» Task to complete: Copy every line of the data below word for word, leaving out the pictures.

» Extracted material:
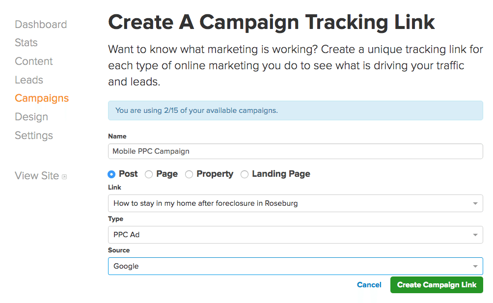The height and width of the screenshot is (303, 493).
Task: Click the Create Campaign Link button
Action: 437,285
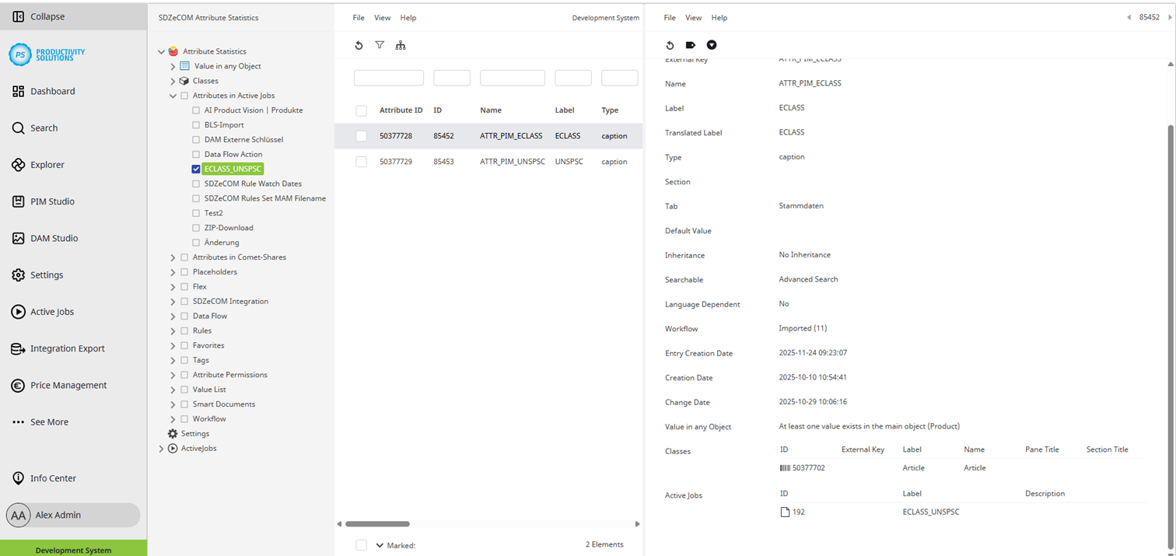Open the Filter icon in the middle pane
This screenshot has height=556, width=1176.
tap(380, 45)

» Complete output:
The height and width of the screenshot is (303, 493).
Task: Click the Create Campaign Link button
Action: 437,285
Open the Filter icon in the middle pane
This screenshot has height=556, width=1176.
tap(380, 45)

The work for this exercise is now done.